MTA1 was first cloned by Toh, Pencil and Nicholson in 1994 as a differentially expressed gene in a highly metastatic rat breast cancer cell line.[1][2] The role in MTA1 in chromatin remodeling was deduced due to the presence of MTA1 polypeptides in the NuRD complex.[5] The first direct target of the MTA1-NuRD complex was ERα.[11]

Gene and spliced variants

The MTA1 is 715/703 amino acids long, coded by one of three genes of the MTA family and localized on chromosome 14q32 in human and on chromosome 12F in mouse. There are 21 exons spread over a region of about 51-kb in human MTA1. Alternative splicing from 21 exons generates 20 transcripts, ranging from 416-bp to 2.9-kb long.[12] However, open-reading frames are present only in eight spliced transcripts which code six proteins and two polypeptides and remaining transcripts are non-coding long RNAs some of which retain intron sequences. Murine Mta1 contains three protein coding transcripts and three non-coding RNA transcripts.[12] Among human MTA1 variants, only two spliced variants are characterized: ZG29p variant is derived from the c-terminal MTA1, with 251 amino acids and 29-kDa molecular weight;[13] and MTA1s variant generated from alternative splicing of a middle exon followed by a frame-shift, is 430 amino acids and 47-kDa molecular weight.[14]

Protein domains

The conserved domains of MTA1 include a BAH (Bromo-Adjacent Homology), a ELM2 (egl-27 and MTA1 homology), a SANT (SWI, ADA2, N-CoR, TFIIIB-B) and a GATA-like zinc finger. The C-terminal divergent region of MTA1 has an Src homology 3-binding domain, acidic regions, and nuclear localization signals. The presence of these domains revealed the role of MTA1 in interactions with modified or unmodified histone and non-histone proteins, chromatin remodeling, and modulation of gene transcription.[6][15][16][17] MTA1 undergoes multiple post-translation modifications: acetylation on lysine 626, ubiquitination on lysine 182 and lysine 626, sumoylation on lysine 509, and methylation on lysine 532.[18][18][19][20] The structural insights of MTA1 domains are deduced from studies involving complexes with HDAC1 or RbAp48 subunits of the NuRD complexes.[15][16] The MTA1s variant is an N-terminal portion of MTA1 without nuclear localization sequence but contains a novel sequence of 33 amino acids in its C-terminal region. The novel sequence harbors a nuclear receptor binding motif LXXLL which confers MTA1 with an ability to interact with estrogen receptor alpha or other type I nuclear receptors.[14] The ZG29p variant represents the c-terminal MTA1 with two proline-rich SH3 binding sites.[13][21]

Regulation

Expression of MTA1 is influenced by transcription and non-transcriptional mechanisms. MTA1 expression is regulated by growth factors, growth factor receptors, oncogenes, environmental stress, ionizing radiation, inflammation, and hypoxia.[6][9] The transcription of MTA1 is stimulated by transcriptional factors including, c-Myc,[22] SP1,[23] CUTL1 homeodomain,[24] NF-ḵB,[25] HSF1,[26] HIF-1a,[27] and Clock/BMAL1 complex,[28] and inhibited by p53.[29] Non-genomic mechanisms of MTA1 expression include post-transcriptional regulations such as ubiquitination by RING-finger ubiquitin-protein ligase COP1 [30] or interaction with tumor suppressor ARF [24] or micro-RNAs such as miR-30c, miR-661 and miR-125a-3p.[31][32][33][34]

Targets

Functions of MTA1 are regulated by its post-translational modifications, modulating the roles of effector molecules, interacting with other regulatory proteins and chromatin remodeling machinery, and modulating the expression of target genes via interacting with the components of the NuRD complex including HDACs.[6][15][16]
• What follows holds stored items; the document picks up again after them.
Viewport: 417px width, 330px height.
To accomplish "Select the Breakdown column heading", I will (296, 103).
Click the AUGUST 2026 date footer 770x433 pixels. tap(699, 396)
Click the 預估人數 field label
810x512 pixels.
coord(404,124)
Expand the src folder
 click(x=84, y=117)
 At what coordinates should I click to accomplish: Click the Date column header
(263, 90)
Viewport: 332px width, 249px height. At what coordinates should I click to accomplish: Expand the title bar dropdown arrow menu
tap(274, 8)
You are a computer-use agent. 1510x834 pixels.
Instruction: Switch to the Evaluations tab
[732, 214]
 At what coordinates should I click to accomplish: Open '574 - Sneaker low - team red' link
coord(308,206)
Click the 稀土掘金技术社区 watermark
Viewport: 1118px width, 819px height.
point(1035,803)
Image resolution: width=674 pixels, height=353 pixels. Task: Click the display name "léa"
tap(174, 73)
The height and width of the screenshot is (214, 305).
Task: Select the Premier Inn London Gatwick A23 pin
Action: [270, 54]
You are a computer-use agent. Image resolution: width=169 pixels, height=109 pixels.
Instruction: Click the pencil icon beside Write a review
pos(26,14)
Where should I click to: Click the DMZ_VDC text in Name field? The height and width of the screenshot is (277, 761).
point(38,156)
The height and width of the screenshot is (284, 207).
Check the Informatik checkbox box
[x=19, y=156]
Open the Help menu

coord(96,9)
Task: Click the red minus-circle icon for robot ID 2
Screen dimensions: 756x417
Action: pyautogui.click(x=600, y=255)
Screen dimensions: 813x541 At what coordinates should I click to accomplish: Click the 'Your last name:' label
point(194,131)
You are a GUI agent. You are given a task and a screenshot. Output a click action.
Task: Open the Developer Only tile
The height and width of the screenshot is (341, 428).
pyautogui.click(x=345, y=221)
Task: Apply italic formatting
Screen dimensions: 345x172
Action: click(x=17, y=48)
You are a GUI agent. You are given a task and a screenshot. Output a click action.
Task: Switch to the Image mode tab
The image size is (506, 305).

MTA1 suppresses transcription of breast cancer type 1 susceptibility gene,[35] PTEN,[36] p21WAF,[37] guanine nucleotide-binding protein G(i) subunit alpha-2,[18] SMAD family member 7,[38] nuclear receptor subfamily 4 group A member 1,[39] and homeobox protein SIX3,[40] and represses BCL11B[41] as well as E-cadherin expression.[42][43]

MTA1 is a dual coregulatory as it stimulates the transcription of Stat3,[44] breast cancer-amplified sequence 3,[45] FosB,[24] paired box gene 5,[46] transglutaminase 2,[47] myeloid differentiation primary response 88,[48] tumor suppressorp14/p19ARF,[23][49] tyrosine hydroxylase,[50] clock gene CRY1,[28] SUMO2,[19] and Wnt1 and rhodopsin due to release of their transcriptional inhibition by homeodomain protein Six3,[40][51]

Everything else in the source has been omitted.